環境省発行の記録集をもとに、過去の災害事例(東日本大震災、熊本地震)ではどうなったのか、その現実および今後の対策方法をお伝えするためにこの記事を書きました。
同行避難できない事例
東日本大震災を例にとると
- 平日の日中に発生 ⇒ 仕事などで外出している飼い主さんが多かった。
- 津波の発生 ⇒ 避難準備する時間的余裕がなかった。
- 原発事故 ⇒ 避難区域指定され、ペットを放置して避難せざるを得ない状況だった。
集中豪雨や台風は予報によっての事前準備確認が可能ですが、上記のように原発事故という特殊な事例を除いても地震の場合はその発生状況やレベルによって同行避難が難しくなる可能性もあります。
いつ来るか分からない ⇒ 備えが難しい
また、台風などの災害でもいつもと違う状況に怯えたペットが逃げ出してしまう例もあります。
では、災害時に離れ離れになってしまったペット達は、その後飼い主さんの元へ帰ることができているのでしょうか?
東日本大震災の場合
まずは東日本大震災の際の状況を見てみましょう。
上表は放浪・負傷により行政に保護された犬・猫が、どの程度飼い主さんの元に戻ったかを表しています。
このように、犬は半数弱、猫は残念ながらほとんど戻っていないという結果になっています。
では鑑札(犬)、迷子札(犬、猫)などによる「所有者明示方法別」の返還率はどうでしょう。
迷子札、あるいは鑑札・狂犬病予防注射済票を装着していた犬は100%の返還率だったのに対し、首輪のみの場合は犬、猫ともに非常に低い返還率になっています。
また表中にはありませんが、マイクロチップを装着していたもののAIPO(動物ID普及推進会議)への登録がされていなかったために飼い主を見つけ出すことができなかったという残念な事例もありました。

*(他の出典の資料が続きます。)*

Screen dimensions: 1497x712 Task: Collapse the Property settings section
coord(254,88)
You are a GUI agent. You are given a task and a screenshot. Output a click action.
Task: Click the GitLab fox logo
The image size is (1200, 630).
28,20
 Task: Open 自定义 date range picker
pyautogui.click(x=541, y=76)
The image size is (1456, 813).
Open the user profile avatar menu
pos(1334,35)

補足ですが、これらデータは行政に保護された犬・猫の頭数がベースになっています。
その他、ペットが自力で飼い主さんの元に戻るケース、飼い主さんが自力・他力でペットを見つけるケースもあるものと思われます。
熊本地震の場合
次に、熊本地震ではどうでしょう。
やはり犬の返還率と比較すると猫はほとんどが飼い主さんの元へ戻れていないという結果になっています。
次に「所有者明示方法別」の返還率を見てみましょう。
「迷子札」「鑑札・狂犬病予防注射済票」「マイクロチップ」装着の効果は大きいことが分かります。

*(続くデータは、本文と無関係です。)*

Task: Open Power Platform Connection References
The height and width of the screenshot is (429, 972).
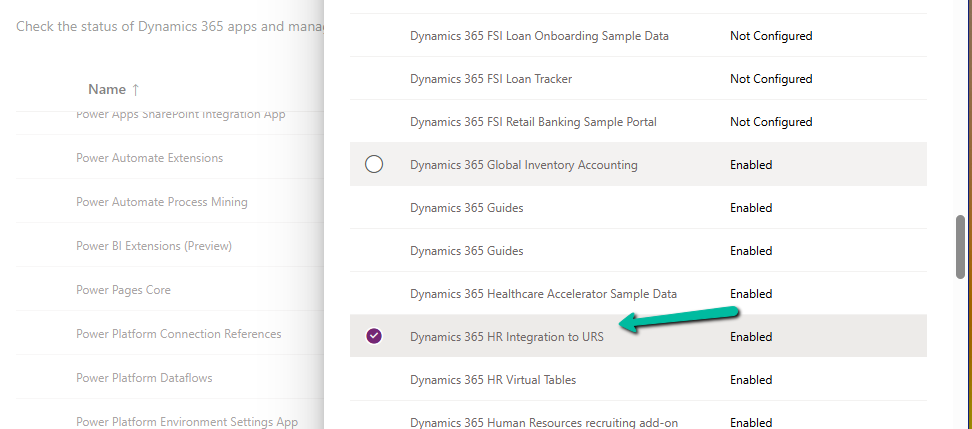Action: pos(178,334)
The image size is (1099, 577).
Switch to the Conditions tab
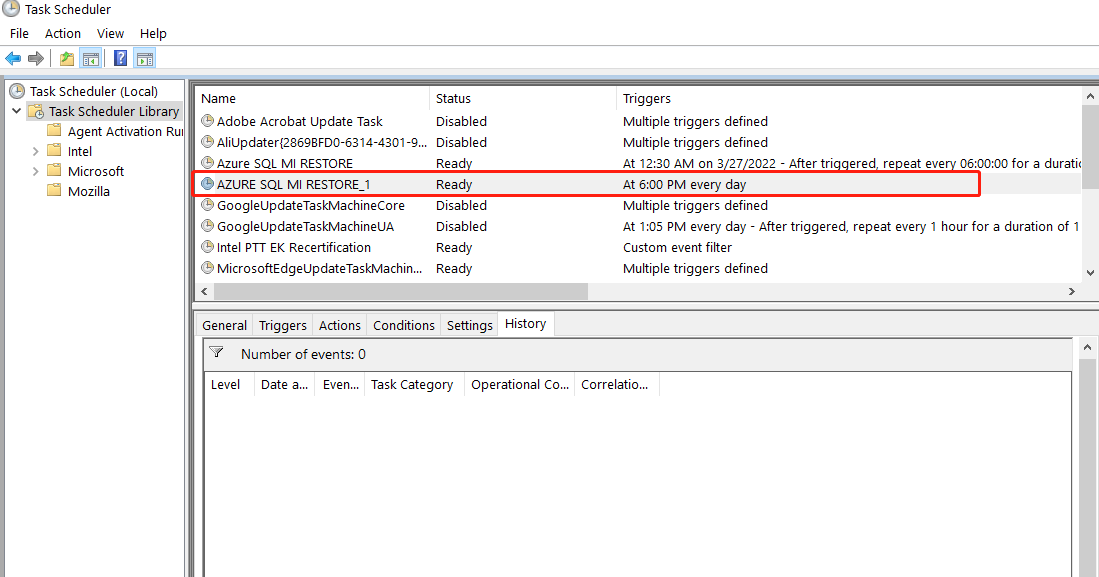pos(403,324)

また、ほとんどの猫は所有者明示がされておらず、その結果やはり猫は返還率は低くなっています。
離れ離れになったペットが戻ってくるための対策
これまでのデータを見て頂ければ、どう対策すべきか見えてきたと思います。
マイクロチップ
災害時にご自身の大切なペットと万が一離れ離れになってしまった際に、確実に「所有者明示」をしてくれるのはやはりマイクロチップです。
また、マイクロチップを装着しただけでは「所有者明示」にはならない事も以前の記事で述べた通りです。
装着後必ずAIPOに登録を行うようにしてください。
マイクロチップは確実で無くならない所有者明示方法ですが、チップを読み取る専用のリーダー(動物病院などにあります)およびAIPOへの照会が必要です。

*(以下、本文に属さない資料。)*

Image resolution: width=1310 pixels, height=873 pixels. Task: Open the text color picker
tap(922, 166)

飼い主が判明するまでのステップが多いのがウイークポイントではあります。
鑑札・狂犬病予防注射済票(犬の場合)
犬の場合は「鑑札・狂犬病予防注射済票」の首輪・胴輪への装着も有効です。
マイクロチップの様に専用リーダーで番号を読み取る必要もなく、刻印・記載の番号を見て市区町村に問い合わせすれば飼い主が分かります。
但し、首輪・胴輪または鑑札・注射済票そのものが、何かの拍子に外れてしまわないとも限らないという不安要素はあります。
迷子札
首輪・胴輪に付ける迷子札も有効な対策手段です。
ですが、特に猫の首輪は安全性を考慮して外れやすくなってるので、首輪に装着する迷子札は首輪ごと無くなってしまう危険性があります。
最後に
災害はいつやってくるとも限りません。
万が一愛するペットと離れてしまった時に必ず再会できるようにするにはどうしたらよいか、時間を取ってじっくりと検討されることをお勧めします。
この記事がそのためのご参考になれば幸いです。